**CHALLENGE:**
Rewrite the data from its beginning through the line that contains "[x=100, y=306]", renaming "Viewport" to "Display area" and leaving all else unchanged.

———

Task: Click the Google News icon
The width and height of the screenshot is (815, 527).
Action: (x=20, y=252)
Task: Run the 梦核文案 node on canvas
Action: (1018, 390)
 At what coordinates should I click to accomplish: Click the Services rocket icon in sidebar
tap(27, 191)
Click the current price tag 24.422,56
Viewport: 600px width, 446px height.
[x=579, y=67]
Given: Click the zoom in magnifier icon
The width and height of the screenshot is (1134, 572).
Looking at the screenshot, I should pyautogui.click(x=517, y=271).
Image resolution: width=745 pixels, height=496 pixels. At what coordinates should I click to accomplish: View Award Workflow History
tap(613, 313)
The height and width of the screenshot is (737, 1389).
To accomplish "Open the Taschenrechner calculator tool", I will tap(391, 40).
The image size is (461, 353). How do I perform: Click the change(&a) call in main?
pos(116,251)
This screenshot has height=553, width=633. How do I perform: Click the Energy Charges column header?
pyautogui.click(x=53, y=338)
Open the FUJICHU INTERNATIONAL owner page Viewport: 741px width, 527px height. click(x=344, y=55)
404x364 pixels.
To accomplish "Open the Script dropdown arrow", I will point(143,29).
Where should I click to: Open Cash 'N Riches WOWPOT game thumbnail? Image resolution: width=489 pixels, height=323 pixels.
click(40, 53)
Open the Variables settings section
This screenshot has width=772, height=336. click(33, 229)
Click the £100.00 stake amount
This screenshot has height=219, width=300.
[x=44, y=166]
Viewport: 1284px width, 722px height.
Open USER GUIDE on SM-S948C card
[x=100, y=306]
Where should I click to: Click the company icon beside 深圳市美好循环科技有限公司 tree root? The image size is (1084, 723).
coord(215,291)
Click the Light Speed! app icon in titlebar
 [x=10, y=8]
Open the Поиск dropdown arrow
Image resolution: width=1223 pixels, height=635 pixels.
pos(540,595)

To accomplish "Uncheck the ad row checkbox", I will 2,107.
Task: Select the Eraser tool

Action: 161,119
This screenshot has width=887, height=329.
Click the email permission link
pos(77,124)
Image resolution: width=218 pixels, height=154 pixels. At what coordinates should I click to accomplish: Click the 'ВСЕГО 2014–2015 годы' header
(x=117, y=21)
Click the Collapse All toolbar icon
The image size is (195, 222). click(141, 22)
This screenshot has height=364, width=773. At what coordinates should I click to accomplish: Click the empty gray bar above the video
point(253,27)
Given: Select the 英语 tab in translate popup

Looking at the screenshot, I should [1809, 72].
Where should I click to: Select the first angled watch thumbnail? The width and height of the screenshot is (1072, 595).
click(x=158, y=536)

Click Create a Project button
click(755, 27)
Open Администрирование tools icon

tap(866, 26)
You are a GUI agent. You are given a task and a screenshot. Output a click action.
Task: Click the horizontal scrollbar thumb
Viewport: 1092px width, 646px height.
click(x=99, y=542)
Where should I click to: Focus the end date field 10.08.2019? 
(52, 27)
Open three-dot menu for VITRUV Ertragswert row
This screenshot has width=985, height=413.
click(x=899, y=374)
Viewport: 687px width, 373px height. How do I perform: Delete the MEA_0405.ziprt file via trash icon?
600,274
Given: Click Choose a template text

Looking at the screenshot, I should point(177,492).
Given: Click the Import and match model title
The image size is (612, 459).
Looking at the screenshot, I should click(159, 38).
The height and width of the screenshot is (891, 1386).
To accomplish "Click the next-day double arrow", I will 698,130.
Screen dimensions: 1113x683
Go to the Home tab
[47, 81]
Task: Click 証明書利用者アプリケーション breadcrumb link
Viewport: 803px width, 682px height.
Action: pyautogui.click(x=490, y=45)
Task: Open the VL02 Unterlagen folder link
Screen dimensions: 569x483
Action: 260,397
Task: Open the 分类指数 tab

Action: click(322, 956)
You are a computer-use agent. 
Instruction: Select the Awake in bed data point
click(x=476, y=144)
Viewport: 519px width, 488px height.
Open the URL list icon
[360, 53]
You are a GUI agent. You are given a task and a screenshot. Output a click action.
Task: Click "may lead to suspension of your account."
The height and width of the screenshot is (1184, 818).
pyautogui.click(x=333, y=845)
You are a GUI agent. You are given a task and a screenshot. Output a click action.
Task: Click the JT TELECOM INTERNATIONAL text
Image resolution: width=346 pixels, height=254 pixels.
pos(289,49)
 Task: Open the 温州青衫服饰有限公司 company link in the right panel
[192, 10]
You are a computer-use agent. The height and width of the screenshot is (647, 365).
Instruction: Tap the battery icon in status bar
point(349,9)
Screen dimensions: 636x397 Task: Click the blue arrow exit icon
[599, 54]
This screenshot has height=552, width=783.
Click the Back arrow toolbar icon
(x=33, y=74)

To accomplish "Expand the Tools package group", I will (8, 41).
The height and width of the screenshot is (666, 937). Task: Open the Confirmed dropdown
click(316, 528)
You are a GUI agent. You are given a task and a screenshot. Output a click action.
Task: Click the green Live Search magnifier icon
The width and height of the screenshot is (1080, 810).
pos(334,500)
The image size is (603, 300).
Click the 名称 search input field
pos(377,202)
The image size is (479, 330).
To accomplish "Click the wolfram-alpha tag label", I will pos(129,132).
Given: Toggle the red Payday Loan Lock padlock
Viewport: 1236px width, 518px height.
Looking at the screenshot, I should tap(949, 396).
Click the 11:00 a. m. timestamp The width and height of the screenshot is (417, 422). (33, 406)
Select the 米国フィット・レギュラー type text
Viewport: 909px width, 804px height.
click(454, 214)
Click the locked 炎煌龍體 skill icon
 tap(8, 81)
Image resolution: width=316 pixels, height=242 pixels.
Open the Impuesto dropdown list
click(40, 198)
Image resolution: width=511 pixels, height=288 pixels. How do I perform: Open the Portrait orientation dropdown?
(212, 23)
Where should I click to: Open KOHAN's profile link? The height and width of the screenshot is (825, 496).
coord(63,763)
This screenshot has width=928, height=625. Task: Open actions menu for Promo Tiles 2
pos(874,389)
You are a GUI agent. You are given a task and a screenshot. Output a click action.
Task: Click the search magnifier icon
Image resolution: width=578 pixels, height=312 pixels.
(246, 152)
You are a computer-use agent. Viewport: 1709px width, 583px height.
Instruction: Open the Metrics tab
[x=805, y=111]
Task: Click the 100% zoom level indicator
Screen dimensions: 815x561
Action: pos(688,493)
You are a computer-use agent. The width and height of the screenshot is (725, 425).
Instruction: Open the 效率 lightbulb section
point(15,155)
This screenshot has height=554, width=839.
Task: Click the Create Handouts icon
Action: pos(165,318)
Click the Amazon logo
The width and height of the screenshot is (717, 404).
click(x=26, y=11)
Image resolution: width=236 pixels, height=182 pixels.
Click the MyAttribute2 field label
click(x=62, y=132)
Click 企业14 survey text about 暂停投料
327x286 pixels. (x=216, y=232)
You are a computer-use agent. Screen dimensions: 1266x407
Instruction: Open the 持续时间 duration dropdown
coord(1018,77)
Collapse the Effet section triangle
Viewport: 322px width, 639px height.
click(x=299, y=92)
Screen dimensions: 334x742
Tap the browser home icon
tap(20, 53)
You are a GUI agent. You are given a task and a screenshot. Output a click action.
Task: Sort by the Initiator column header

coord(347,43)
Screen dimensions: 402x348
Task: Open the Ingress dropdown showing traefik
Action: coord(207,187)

———

**FULL ANSWER:**
Task: Click the Google News icon
The width and height of the screenshot is (815, 527).
Action: (x=20, y=252)
Task: Run the 梦核文案 node on canvas
Action: (1018, 390)
 At what coordinates should I click to accomplish: Click the Services rocket icon in sidebar
tap(27, 191)
Click the current price tag 24.422,56
Display area: 600px width, 446px height.
[x=579, y=67]
Given: Click the zoom in magnifier icon
The width and height of the screenshot is (1134, 572).
Looking at the screenshot, I should pyautogui.click(x=517, y=271).
Image resolution: width=745 pixels, height=496 pixels. At what coordinates should I click to accomplish: View Award Workflow History
tap(613, 313)
The height and width of the screenshot is (737, 1389).
To accomplish "Open the Taschenrechner calculator tool", I will tap(391, 40).
The image size is (461, 353). How do I perform: Click the change(&a) call in main?
pos(116,251)
This screenshot has height=553, width=633. How do I perform: Click the Energy Charges column header?
pyautogui.click(x=53, y=338)
Open the FUJICHU INTERNATIONAL owner page Display area: 741px width, 527px height. click(x=344, y=55)
404x364 pixels.
To accomplish "Open the Script dropdown arrow", I will point(143,29).
Where should I click to: Open Cash 'N Riches WOWPOT game thumbnail? Image resolution: width=489 pixels, height=323 pixels.
click(40, 53)
Open the Variables settings section
This screenshot has width=772, height=336. click(33, 229)
Click the £100.00 stake amount
This screenshot has height=219, width=300.
[x=44, y=166]
Display area: 1284px width, 722px height.
Open USER GUIDE on SM-S948C card
[x=100, y=306]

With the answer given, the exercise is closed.